Assessments are often classified into many different dichotomies (direct/indirect; formative/summative; objective/subjective; criterion-/norm-referenced; formal/informal; performance/written; standardized/classroom; selected-/constructed-response; internal/external), with claims made that certain types of assessment are inherently superior to other types. Programs are encouraged to remain flexible in choosing assessment procedures/instruments.

The following guidelines are intended to assist programs in choosing the types of assessment that best measure student performance:

    1. Assessment instruments with documented evidence of quality are preferred to instruments with little/no available evidence of quality.
    2. Externally-benchmarked assessments should be used whenever possible to allow comparisons of student performance to external norms or criteria.
    3. Programs are expected to assess each SLO using information from at least one direct measure of student performance. This information may be supplemented by indirect measures.

While indirect measures do not provide valid evidence that SLOs have been achieved, they do provide useful information regarding student perceptions, satisfaction, and engagement. This information is important to collect, analyze, and use, especially in regards to institutional student engagement goals.
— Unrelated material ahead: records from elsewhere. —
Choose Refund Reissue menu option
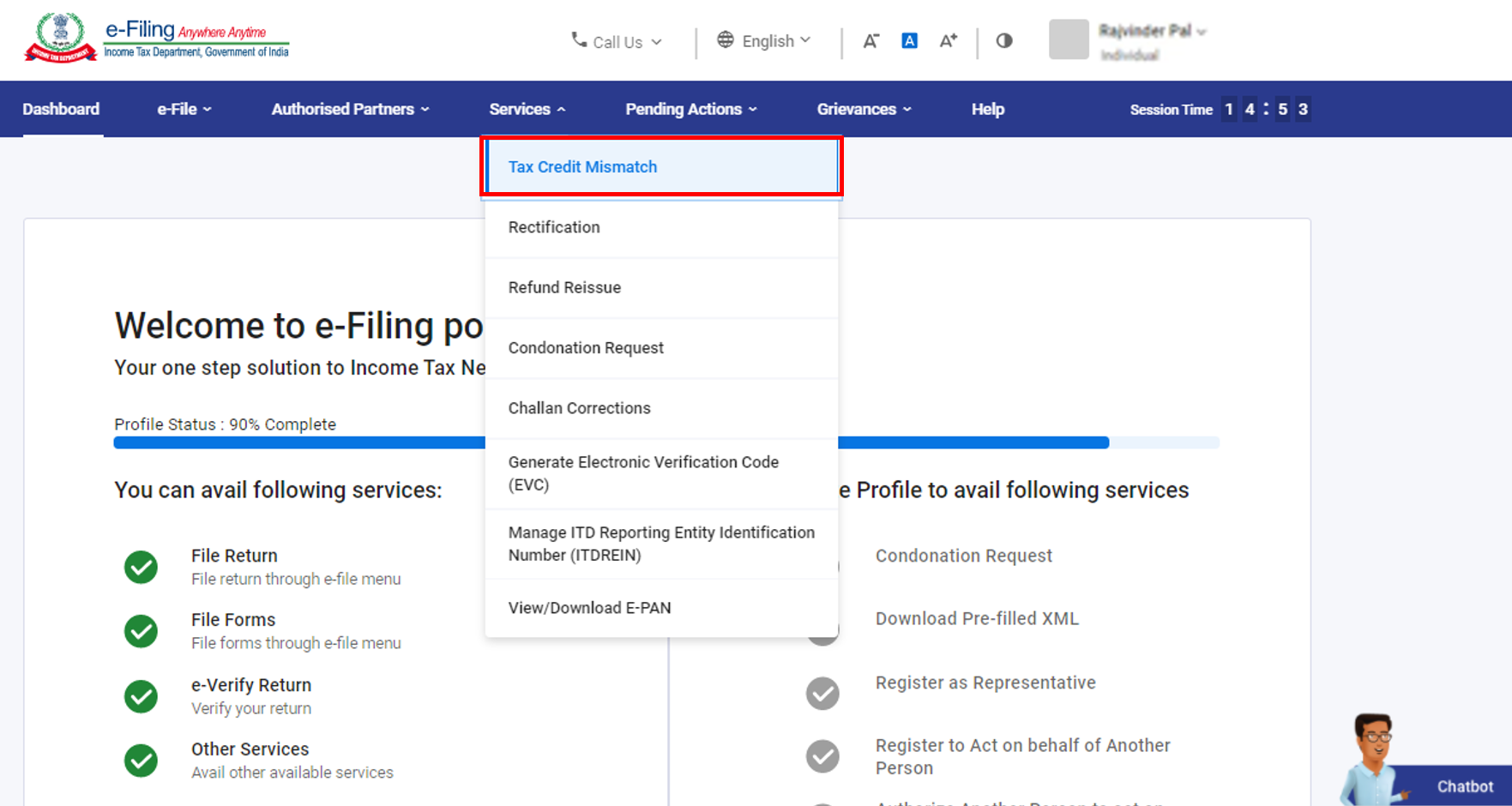The height and width of the screenshot is (806, 1512). coord(564,287)
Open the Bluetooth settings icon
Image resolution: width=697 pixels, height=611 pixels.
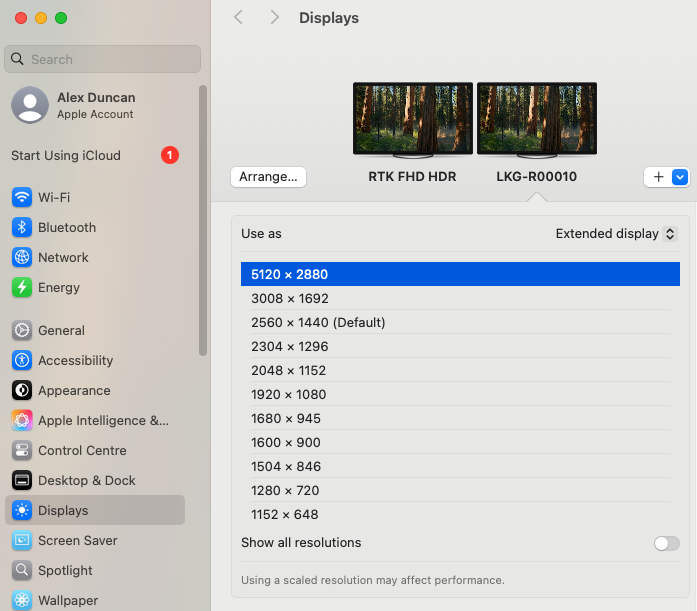click(x=22, y=227)
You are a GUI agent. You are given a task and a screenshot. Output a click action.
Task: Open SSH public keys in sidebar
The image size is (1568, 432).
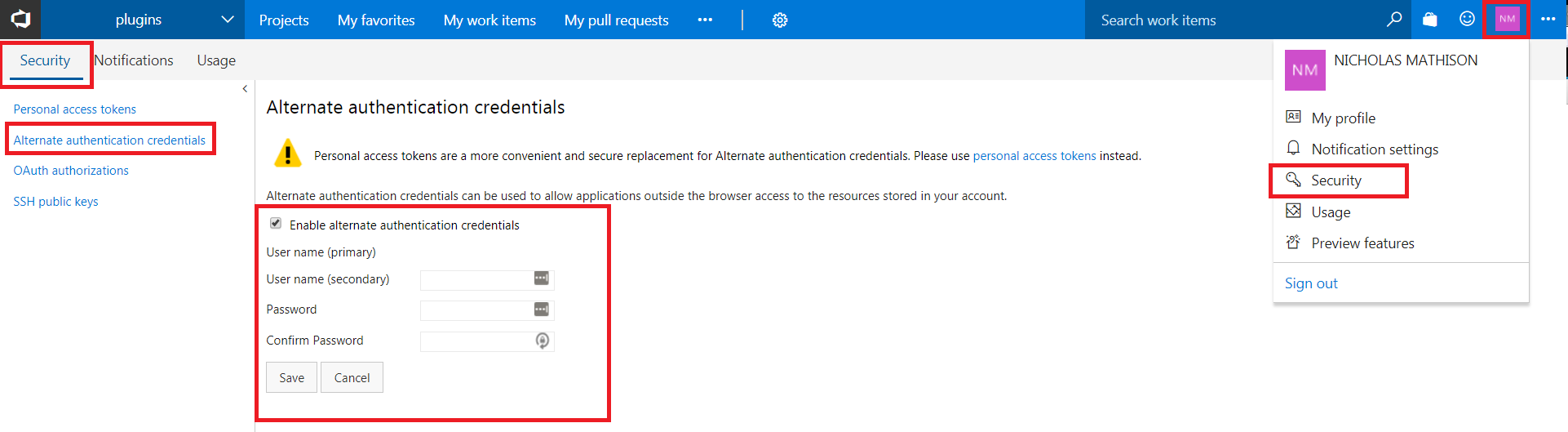click(55, 202)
Course grades typically represent many factors outside any one particular SLO. Because of this, course grades and student GPAs are not recommended as measures of student performance on programmatic SLOs. Programs may use course grades if they can document evidence that course grades do represent student performance on any particular SLO (and do not include many other irrelevant factors). This could be the case if a course uses standards based assessment and grading.

Most academic program SLOs are statements of expectations for students who complete the program. Therefore, assessing student learning outcomes once -- near the end of the program -- could be used to determine the level at which students attained each outcome.

Even though students may not be able to meet intended outcomes until graduation, it is important to continually monitor student progress. Therefore, programs are encouraged to assess student learning outcomes multiple times throughout a student's career. Programs could assess students at a baseline level (close to the start of the program), developmental level (at a midpoint of the program), and mastery level (close to program completion) to help gauge program effectiveness. Additionally, programs should strive to assess the satisfaction, performance, and status of their alumni.

Expectations for the Documentation of Assessment Results

Programs are encouraged to document and report assessment results in a format that best serves the needs of the program. At a minimum, programs are expected to report participation rates alongside the results. Programs should also provide a brief explanation of how assessment results compare to expectations of faculty in the program.

Programs are expected to report results from the assessment of at least one SLO every year. Over the course of five years, programs are expected to report results from the assessment of all their SLOs.